What Is A Bucket In Prometheus?

Better Stack Team
Updated on November 29, 2024

In Prometheus, a bucket is a concept used in histograms to organize observed values into predefined ranges. Buckets are critical for tracking and analyzing the distribution of values, such as response times or request sizes.

Key features of a bucket

  1. Range-based grouping: A bucket defines a range of values (e.g., 0–100ms, 100–200ms). Observed values falling within this range are counted.

  2. Cumulative counts: Buckets are cumulative, meaning each bucket includes all observations for its range and any lower ranges.

  3. Used in histograms: Buckets are part of the histogram metric type, providing detailed data distribution insight.

How buckets work in histograms

Prometheus counts the number of observations that fall into each bucket range when using a histogram. For example, if you define buckets for request latency:

 
from prometheus_client import Histogram

# Define a histogram with buckets
request_latency = Histogram(
    'http_request_latency_seconds', 
    'Request latency in seconds',
    buckets=[0.1, 0.5, 1, 2.5, 5, 10]
)

# Observe a value
request_latency.observe(1.2)

Buckets in the above example: - 0.1: Count of requests with latency ≤ 0.1 seconds. - 0.5: Count of requests with latency ≤ 0.5 seconds. - 1: Count of requests with latency ≤ 1 second. - 2.5: Count of requests with latency ≤ 2.5 seconds. - 5: Count of requests with latency ≤ 5 seconds. - 10: Count of requests with latency ≤ 10 seconds.

Special bucket:

  • Prometheus also creates a bucket labeled +Inf, which includes all observed values greater than the largest bucket.

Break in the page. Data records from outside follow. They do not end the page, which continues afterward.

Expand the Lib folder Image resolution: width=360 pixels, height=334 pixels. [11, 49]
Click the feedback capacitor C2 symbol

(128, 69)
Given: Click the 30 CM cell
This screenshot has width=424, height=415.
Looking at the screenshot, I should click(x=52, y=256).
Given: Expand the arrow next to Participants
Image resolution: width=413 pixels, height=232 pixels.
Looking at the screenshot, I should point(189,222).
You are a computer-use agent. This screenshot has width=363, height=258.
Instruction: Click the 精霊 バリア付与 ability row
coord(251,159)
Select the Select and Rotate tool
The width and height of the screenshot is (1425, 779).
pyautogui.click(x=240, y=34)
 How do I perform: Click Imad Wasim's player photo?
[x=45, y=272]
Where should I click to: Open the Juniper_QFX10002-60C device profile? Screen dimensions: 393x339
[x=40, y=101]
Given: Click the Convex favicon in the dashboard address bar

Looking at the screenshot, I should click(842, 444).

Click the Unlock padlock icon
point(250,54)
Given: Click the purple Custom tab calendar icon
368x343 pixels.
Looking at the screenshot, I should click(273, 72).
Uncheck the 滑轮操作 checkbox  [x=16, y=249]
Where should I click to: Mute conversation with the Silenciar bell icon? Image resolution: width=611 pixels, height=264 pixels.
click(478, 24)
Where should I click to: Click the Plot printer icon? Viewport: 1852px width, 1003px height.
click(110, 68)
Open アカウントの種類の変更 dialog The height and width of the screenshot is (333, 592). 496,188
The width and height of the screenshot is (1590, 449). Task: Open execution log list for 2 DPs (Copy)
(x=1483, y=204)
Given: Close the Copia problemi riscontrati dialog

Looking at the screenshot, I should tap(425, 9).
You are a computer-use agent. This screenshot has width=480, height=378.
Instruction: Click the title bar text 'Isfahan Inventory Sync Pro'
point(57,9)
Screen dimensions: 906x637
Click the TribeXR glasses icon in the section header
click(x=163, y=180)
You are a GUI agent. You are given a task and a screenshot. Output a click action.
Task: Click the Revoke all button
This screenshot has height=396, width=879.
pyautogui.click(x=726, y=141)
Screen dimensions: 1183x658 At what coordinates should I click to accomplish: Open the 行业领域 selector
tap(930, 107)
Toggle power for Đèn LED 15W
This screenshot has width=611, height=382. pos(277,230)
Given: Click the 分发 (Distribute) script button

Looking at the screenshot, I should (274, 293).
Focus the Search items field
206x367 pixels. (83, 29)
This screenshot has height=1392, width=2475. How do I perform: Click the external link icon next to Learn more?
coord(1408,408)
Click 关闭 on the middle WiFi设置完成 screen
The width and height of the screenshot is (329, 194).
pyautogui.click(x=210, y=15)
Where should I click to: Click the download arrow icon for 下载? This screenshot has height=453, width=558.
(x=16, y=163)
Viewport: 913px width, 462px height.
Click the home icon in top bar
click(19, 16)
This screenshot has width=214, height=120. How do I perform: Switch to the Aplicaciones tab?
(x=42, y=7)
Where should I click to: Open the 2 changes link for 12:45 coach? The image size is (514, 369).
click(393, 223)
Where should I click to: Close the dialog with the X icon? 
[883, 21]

If Prometheus scrapes the above metric, it might display something like:

 
http_request_latency_seconds_bucket{le="0.1"} 5
http_request_latency_seconds_bucket{le="0.5"} 15
http_request_latency_seconds_bucket{le="1"} 25
http_request_latency_seconds_bucket{le="2.5"} 35
http_request_latency_seconds_bucket{le="5"} 40
http_request_latency_seconds_bucket{le="10"} 50
http_request_latency_seconds_bucket{le="+Inf"} 60
http_request_latency_seconds_sum 75
http_request_latency_seconds_count 60
  • le stands for "less than or equal to."
  • Buckets track cumulative counts for each range.
  • The sum and count are auxiliary metrics for calculating averages.

Choosing bucket ranges

The following are some of the factors to consider when choosing bucket ranges: - Ensure buckets match the expected range of values (e.g., typical response times). - Use fewer buckets for simplicity and better performance. - Avoid excessively wide or narrow buckets, as they can reduce the usefulness of the histogram.

Example for response times: - Buckets for a low-latency service: [0.01, 0.05, 0.1, 0.5, 1, 2.5, 5] - Buckets for a high-latency service: [0.5, 1, 5, 10, 20, 50, 100]

When to use buckets

Buckets are ideal when you need: - Insights into the distribution of values, such as latency, file sizes, or response codes. - Aggregated data for performance monitoring. - Detailed PromQL queries on percentiles, e.g., histogram_quantile().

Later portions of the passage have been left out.